**作業要件**
A: 旅日記の「何百年、時には千年以上もの長い時間を生き続けてきた巨木。」から「日本の神社には、そんな場所がたくさんあります。」までの部分を、一字も変えずに返してください。
B: 旅日記によると、海外の人から見て日本人の宗教観はどのように映るとされていますか。

**原文**

::::::

【気まぐれ旅日記⑦】空気まで祀られる国

旅先で神社を訪れると、ふと気になることがあります。
「この神社は、何を祀っているのだろう」
ということです。
神社と聞くと、立派な社殿があり、その奥に神様がいるようなイメージがあります。
しかし実際に各地を旅していると、神社で祀られているものは本当に様々です。

例えば、大きな木。
神社によっては、この木そのものがご神体として祀られていることがあります。
ご神体とは、神様そのものというより、神様が宿るもの、あるいは神様の存在を感じるための対象のようなもの。
何百年、時には千年以上もの長い時間を生き続けてきた巨木。
その前に立つと、人間の一生では到底かなわない時間の重みを感じます。
「これは確かに、神聖なものとして大切にしたくなるな……」
と思わず納得してしまいます。

滝も同じです。
山の中に響く水の音。
絶え間なく流れ落ちる水。
その前に鳥居が立っている景色を見ると、昔の人がそこに神聖なものを感じた理由が、少し分かる気がします。
建物の中だけに神様がいるのではなく、自然の中に神様の気配を見出している。
日本の神社には、そんな場所がたくさんあります。
木をご神体として祀る。
滝をご神体として祀る。
山を祀る。
岩を祀る。
考えてみれば、日本の神社はかなり自由です。
海外の人から見ると、日本人の宗教観はかなり不思議に映るそうです。
初詣は神社へ行き、
結婚式は教会で挙げ、
お葬式はお寺で行う。
クリスマスも楽しみ、
お盆にはお墓参りをする。
日本人にとってはわりと普通のことですが、海外の人からすると、
「結局、あなたは何教なの?」
となるそうです。

::::::

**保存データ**
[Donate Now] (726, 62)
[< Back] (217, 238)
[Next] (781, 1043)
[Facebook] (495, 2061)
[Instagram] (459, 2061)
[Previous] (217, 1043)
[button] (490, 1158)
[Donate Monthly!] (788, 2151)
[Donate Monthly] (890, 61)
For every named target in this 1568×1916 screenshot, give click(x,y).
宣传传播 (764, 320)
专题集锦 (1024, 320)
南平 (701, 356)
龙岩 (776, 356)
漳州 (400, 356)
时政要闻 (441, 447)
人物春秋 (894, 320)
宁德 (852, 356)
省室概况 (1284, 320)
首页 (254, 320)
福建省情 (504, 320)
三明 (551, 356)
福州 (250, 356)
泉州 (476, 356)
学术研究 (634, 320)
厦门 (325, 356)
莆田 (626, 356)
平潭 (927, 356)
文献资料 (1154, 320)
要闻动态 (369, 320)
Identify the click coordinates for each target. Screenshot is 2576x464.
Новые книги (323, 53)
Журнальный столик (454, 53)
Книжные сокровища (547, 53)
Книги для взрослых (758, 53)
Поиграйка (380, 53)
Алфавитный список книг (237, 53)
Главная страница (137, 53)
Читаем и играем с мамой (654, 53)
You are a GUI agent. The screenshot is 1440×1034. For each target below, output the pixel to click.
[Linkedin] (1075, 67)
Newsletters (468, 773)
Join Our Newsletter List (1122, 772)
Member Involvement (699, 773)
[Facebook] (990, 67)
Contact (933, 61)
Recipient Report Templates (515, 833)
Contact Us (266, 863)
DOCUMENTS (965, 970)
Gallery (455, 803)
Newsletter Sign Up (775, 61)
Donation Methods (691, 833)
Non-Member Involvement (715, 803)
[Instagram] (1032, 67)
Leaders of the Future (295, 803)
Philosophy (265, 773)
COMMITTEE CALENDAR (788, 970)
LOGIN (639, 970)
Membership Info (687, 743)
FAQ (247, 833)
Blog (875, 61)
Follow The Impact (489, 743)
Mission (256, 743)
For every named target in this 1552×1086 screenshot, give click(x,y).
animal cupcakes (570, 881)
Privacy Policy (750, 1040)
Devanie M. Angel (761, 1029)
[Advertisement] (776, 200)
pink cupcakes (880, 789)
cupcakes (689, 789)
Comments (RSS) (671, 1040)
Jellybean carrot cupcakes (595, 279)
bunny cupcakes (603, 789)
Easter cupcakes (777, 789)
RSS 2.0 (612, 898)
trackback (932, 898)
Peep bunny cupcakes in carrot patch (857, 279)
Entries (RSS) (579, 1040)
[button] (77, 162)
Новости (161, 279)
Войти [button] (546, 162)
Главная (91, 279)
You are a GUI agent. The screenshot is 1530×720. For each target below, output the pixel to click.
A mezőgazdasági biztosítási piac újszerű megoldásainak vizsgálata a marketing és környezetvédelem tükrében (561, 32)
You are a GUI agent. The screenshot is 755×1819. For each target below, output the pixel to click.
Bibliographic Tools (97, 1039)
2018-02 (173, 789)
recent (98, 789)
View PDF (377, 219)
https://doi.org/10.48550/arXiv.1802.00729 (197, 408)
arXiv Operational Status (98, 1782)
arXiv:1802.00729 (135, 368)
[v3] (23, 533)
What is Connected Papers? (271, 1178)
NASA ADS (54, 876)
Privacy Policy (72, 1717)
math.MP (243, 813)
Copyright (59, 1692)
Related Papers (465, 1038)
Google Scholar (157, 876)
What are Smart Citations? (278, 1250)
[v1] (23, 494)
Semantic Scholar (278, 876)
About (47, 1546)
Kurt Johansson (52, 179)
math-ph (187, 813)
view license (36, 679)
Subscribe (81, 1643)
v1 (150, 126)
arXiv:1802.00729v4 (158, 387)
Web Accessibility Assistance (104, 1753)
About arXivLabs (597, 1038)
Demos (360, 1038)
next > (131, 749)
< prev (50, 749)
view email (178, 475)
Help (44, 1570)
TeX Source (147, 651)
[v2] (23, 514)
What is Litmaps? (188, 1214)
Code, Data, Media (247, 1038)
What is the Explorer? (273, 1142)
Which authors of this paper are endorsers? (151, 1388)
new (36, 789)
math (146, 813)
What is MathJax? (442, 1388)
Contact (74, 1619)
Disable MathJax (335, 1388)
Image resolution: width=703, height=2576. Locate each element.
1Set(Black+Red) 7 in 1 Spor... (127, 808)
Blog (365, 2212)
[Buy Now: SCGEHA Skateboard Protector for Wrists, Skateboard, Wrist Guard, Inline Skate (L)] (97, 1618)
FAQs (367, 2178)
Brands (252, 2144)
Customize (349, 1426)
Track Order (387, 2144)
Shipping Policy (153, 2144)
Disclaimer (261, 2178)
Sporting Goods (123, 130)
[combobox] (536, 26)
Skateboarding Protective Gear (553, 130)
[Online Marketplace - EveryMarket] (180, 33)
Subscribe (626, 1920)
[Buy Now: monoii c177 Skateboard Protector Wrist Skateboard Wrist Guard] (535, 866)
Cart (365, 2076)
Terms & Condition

::::::

**解答一覧**
A:
何百年、時には千年以上もの長い時間を生き続けてきた巨木。
その前に立つと、人間の一生では到底かなわない時間の重みを感じます。
「これは確かに、神聖なものとして大切にしたくなるな……」
と思わず納得してしまいます。

滝も同じです。
山の中に響く水の音。
絶え間なく流れ落ちる水。
その前に鳥居が立っている景色を見ると、昔の人がそこに神聖なものを感じた理由が、少し分かる気がします。
建物の中だけに神様がいるのではなく、自然の中に神様の気配を見出している。
日本の神社には、そんな場所がたくさんあります。

B: かなり不思議に映るとされています。